- **Assignment 1**
According to the text about the Rosetta spacecraft, which organization owns the craft?
- **Assignment 2**
Pick up the first-person text about the Rosetta spacecraft's final day and continue it from its last paragraph.

- **Text for analysis**
○ ○ ○ ○

LAST DATA PACKET

I am Rosetta, property of the European Space Agency, and today I die

Comet 67P, here I come!
Comet 67P, here I come!
Image: ESA/ATG medialab

I’m a spacecraft and I’m about crash into a comet. On any other day, this news would have set off alarm bells on Earth and caused crews of engineers to try to fix my trajectory. Instead, today, these engineers will sit back and watch me die.

Death is not something I understand. You go from being active to being inactive. All the electrons running through your copper cables and silicon chips come to a halt and then there’s… nothing?

I thought I understood what nothing meant. Between leaving Earth in 2004 and arriving at comet 67P Churyumov-Gerasimenko in 2014, I was put in hibernation for much of the journey. I spent a lot of time doing nothing and experiencing nothing. But death will be different. Unlike coming out of hibernation, this time there will be no going back.

○ ○ ○ ○

- **Dataset**
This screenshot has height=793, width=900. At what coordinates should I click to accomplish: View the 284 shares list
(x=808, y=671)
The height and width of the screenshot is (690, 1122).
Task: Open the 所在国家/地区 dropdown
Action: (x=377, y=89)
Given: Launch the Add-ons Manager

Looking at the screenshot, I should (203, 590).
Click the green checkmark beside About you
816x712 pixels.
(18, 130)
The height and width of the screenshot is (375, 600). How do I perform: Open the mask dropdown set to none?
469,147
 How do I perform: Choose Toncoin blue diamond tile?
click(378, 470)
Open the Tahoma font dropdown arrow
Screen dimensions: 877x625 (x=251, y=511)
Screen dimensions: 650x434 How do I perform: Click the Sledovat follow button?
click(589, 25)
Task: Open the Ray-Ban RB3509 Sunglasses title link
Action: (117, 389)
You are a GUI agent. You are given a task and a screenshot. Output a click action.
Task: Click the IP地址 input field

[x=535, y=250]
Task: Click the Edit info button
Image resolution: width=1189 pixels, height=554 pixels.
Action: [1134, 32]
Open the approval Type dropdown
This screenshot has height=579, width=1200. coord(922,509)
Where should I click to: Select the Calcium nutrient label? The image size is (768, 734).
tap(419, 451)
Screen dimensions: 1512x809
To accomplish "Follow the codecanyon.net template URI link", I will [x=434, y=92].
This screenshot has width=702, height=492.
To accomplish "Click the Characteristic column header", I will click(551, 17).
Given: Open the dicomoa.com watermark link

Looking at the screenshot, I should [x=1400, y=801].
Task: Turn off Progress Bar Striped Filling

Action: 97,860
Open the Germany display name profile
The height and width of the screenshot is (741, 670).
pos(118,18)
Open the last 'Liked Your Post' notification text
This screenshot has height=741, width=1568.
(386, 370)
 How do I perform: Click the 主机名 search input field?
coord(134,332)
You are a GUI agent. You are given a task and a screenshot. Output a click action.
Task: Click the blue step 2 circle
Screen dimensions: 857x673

○ ○ ○ ○

- **Response box 1**
The European Space Agency.

- **Response box 2**
I’ve spent a long time thinking about this moment, and I’ve not made much progress. So, in my last note, instead of brooding about the nothingness that is to come, it’s perhaps better to reflect on what I’ve experienced.

The goals of my mission to 67P were simple: reach the comet, send the little lander Philae to land on it, and observe as much as I could from a distance about how comets behave. Perhaps most exciting was that, among the handful of missions ever sent to a comet, mine was going to be the most ambitious.

Comets are unlike any other celestial body we’ve observed. They acquire beautiful long tails as they pass by the Earth. And, yet, despite our having studied them for centuries, comets still hold so many mysteries. They were created from the remnants of the matter that became the solar system’s planets. But during their formation, they were thrown to the edge of the solar system, where they preserved their pristine state for millions of years.

In my two years orbiting 67P, I’ve made observations and discoveries that have already changed our understanding of comets. I sampled 67P’s indescribably thin atmosphere, studied its magnetic field, understood what its dust grains were made of, and even tasted its water.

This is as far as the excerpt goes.